Now, some of the patients who used to spend hours waiting for an infusion are going to their doctor’s appointment visit, having lunch, or taking a walk along the nearby Charles River with a 7-inch, 3-lb pump in their fanny pack or backpack, Ms. LaFrancesca told ONI.

"One of my patients would come in after work at 5 pm on a Friday evening. She’d get hooked up to her pamidronate infusion, and by the time she would arrive home, her infusion was finished. She learned how to flush her catheter and disconnect her pump, and would then mail the pump back to us."

At the beginning, some of the nurses in the unit resisted the idea, Ms. LaFrancesca said. "Some nurses thought that the hospital should just give us more space to treat our patients. The thought of an ambulatory pump did not feel patient focused," she said. However, she noted, other programs at the Massachusetts General Hospital, such as obstetrics and cardiology, are also growing and competing for the same limited space.

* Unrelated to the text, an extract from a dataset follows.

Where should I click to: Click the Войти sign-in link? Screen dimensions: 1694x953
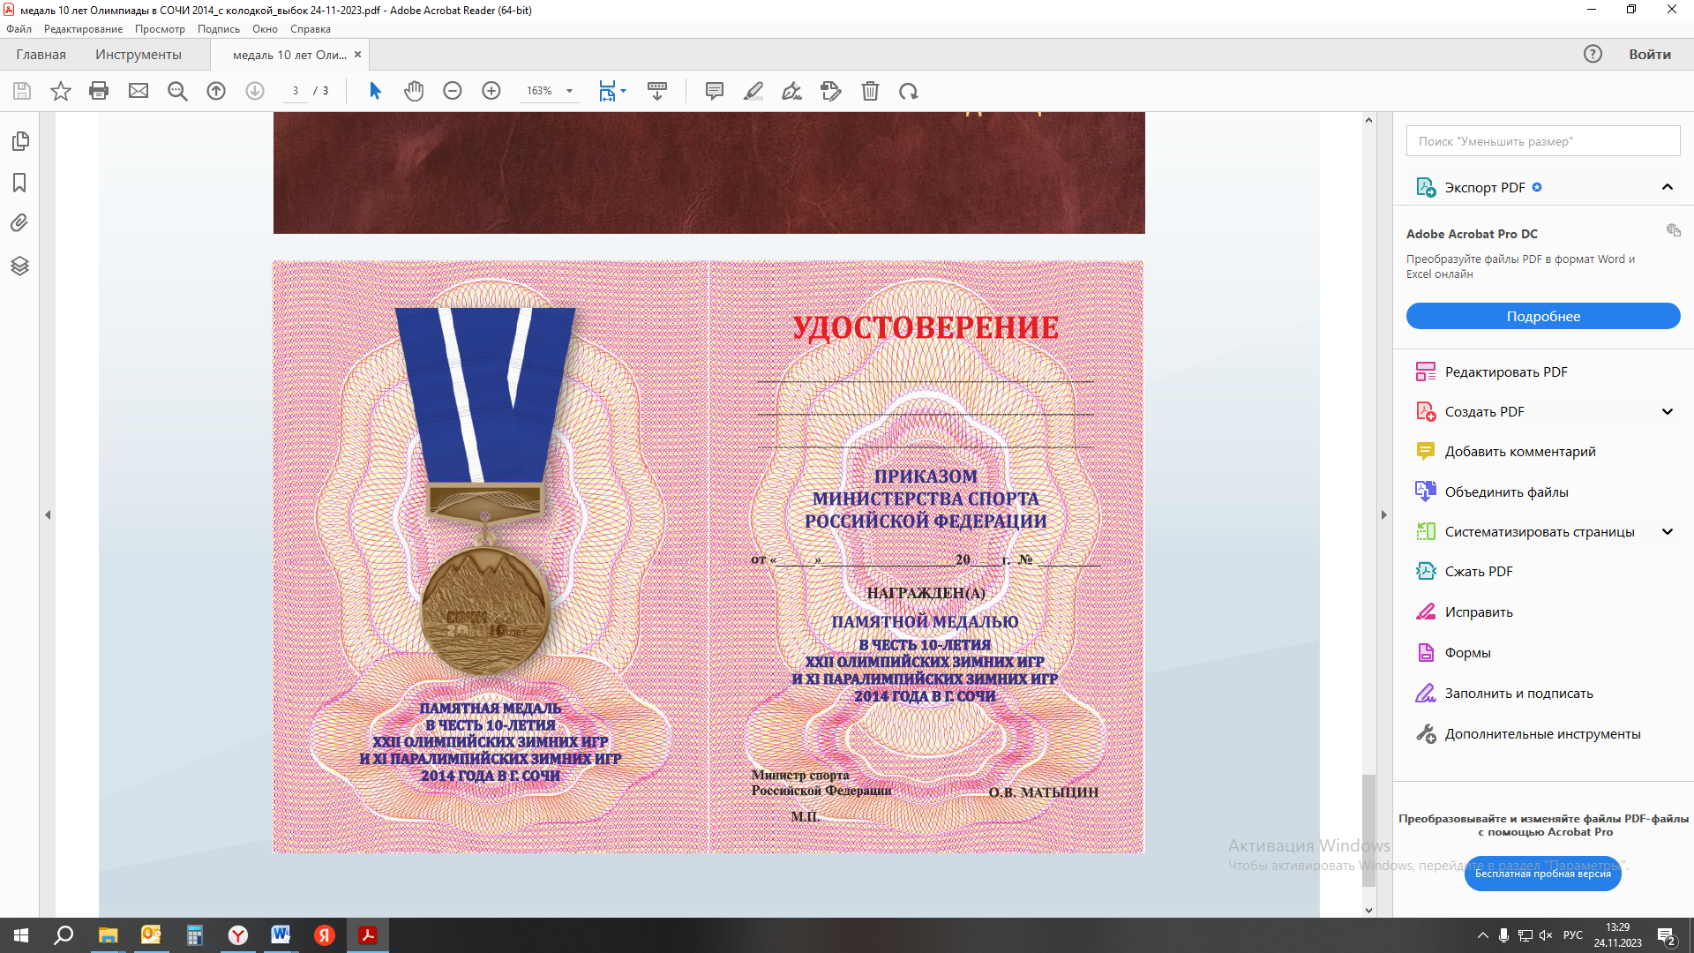pos(1649,55)
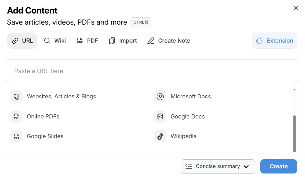Close the Add Content dialog
This screenshot has height=178, width=305.
[295, 8]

Fortunately, once the staff nurses who liked the idea involved their patients and spoke positively about it, "they converted the others," she said.

In the initial pilot study, Ms. LaFrancesca and her colleagues calculated that the ambulatory infusion pump was used by 38% of patients, reserving 136 hours of infusion time/space for other patients. Today, that percentage is much larger. "Now, the staff have acclimated to the program because it has improved patient flow through the infusion unit and, more importantly, has resulted in increased patient satisfaction," she said.